- INPUT DATA:
****************************************

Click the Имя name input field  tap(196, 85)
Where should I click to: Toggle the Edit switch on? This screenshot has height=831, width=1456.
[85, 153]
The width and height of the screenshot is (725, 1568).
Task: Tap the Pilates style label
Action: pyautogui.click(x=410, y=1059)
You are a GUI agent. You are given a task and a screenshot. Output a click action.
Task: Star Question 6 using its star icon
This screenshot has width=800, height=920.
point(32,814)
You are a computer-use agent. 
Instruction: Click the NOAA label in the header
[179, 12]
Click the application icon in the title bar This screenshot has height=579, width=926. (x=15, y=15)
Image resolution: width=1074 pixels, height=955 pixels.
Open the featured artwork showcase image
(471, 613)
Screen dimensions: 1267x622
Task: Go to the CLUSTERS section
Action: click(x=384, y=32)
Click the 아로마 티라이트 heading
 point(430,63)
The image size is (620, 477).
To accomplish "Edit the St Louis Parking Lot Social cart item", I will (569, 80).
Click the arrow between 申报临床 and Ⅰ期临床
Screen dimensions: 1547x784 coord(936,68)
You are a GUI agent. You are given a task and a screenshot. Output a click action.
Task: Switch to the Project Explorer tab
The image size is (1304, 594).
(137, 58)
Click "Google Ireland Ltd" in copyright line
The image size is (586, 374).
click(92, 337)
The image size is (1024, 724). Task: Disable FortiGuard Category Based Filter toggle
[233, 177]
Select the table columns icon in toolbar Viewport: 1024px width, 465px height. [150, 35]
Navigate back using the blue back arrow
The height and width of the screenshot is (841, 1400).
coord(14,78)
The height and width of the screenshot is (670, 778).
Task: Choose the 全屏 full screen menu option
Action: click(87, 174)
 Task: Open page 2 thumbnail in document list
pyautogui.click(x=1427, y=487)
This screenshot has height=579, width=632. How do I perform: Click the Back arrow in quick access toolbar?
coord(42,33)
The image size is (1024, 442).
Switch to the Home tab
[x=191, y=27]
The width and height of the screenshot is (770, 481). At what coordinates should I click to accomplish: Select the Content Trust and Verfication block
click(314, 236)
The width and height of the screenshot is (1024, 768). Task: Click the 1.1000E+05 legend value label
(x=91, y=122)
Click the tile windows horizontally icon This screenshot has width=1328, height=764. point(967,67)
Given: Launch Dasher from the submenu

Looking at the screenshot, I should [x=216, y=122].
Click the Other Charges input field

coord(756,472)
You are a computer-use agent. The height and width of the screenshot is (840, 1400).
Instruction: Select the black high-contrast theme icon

****************************************

- TO DO: The job here is to write out all the entries again exactly.

- WRITTEN ANSWER:
Click the Имя name input field  tap(196, 85)
Where should I click to: Toggle the Edit switch on? This screenshot has height=831, width=1456.
[85, 153]
The width and height of the screenshot is (725, 1568).
Task: Tap the Pilates style label
Action: pyautogui.click(x=410, y=1059)
You are a GUI agent. You are given a task and a screenshot. Output a click action.
Task: Star Question 6 using its star icon
This screenshot has width=800, height=920.
point(32,814)
You are a computer-use agent. 
Instruction: Click the NOAA label in the header
[179, 12]
Click the application icon in the title bar This screenshot has height=579, width=926. (x=15, y=15)
Image resolution: width=1074 pixels, height=955 pixels.
Open the featured artwork showcase image
(471, 613)
Screen dimensions: 1267x622
Task: Go to the CLUSTERS section
Action: click(x=384, y=32)
Click the 아로마 티라이트 heading
 point(430,63)
The image size is (620, 477).
To accomplish "Edit the St Louis Parking Lot Social cart item", I will (569, 80).
Click the arrow between 申报临床 and Ⅰ期临床
Screen dimensions: 1547x784 coord(936,68)
You are a GUI agent. You are given a task and a screenshot. Output a click action.
Task: Switch to the Project Explorer tab
The image size is (1304, 594).
(137, 58)
Click "Google Ireland Ltd" in copyright line
The image size is (586, 374).
click(92, 337)
The image size is (1024, 724). Task: Disable FortiGuard Category Based Filter toggle
[233, 177]
Select the table columns icon in toolbar Viewport: 1024px width, 465px height. [150, 35]
Navigate back using the blue back arrow
The height and width of the screenshot is (841, 1400).
coord(14,78)
The height and width of the screenshot is (670, 778).
Task: Choose the 全屏 full screen menu option
Action: click(87, 174)
 Task: Open page 2 thumbnail in document list
pyautogui.click(x=1427, y=487)
This screenshot has height=579, width=632. How do I perform: Click the Back arrow in quick access toolbar?
coord(42,33)
The image size is (1024, 442).
Switch to the Home tab
[x=191, y=27]
The width and height of the screenshot is (770, 481). At what coordinates should I click to accomplish: Select the Content Trust and Verfication block
click(314, 236)
The width and height of the screenshot is (1024, 768). Task: Click the 1.1000E+05 legend value label
(x=91, y=122)
Click the tile windows horizontally icon This screenshot has width=1328, height=764. point(967,67)
Given: Launch Dasher from the submenu

Looking at the screenshot, I should [x=216, y=122].
Click the Other Charges input field

coord(756,472)
You are a computer-use agent. The height and width of the screenshot is (840, 1400).
Instruction: Select the black high-contrast theme icon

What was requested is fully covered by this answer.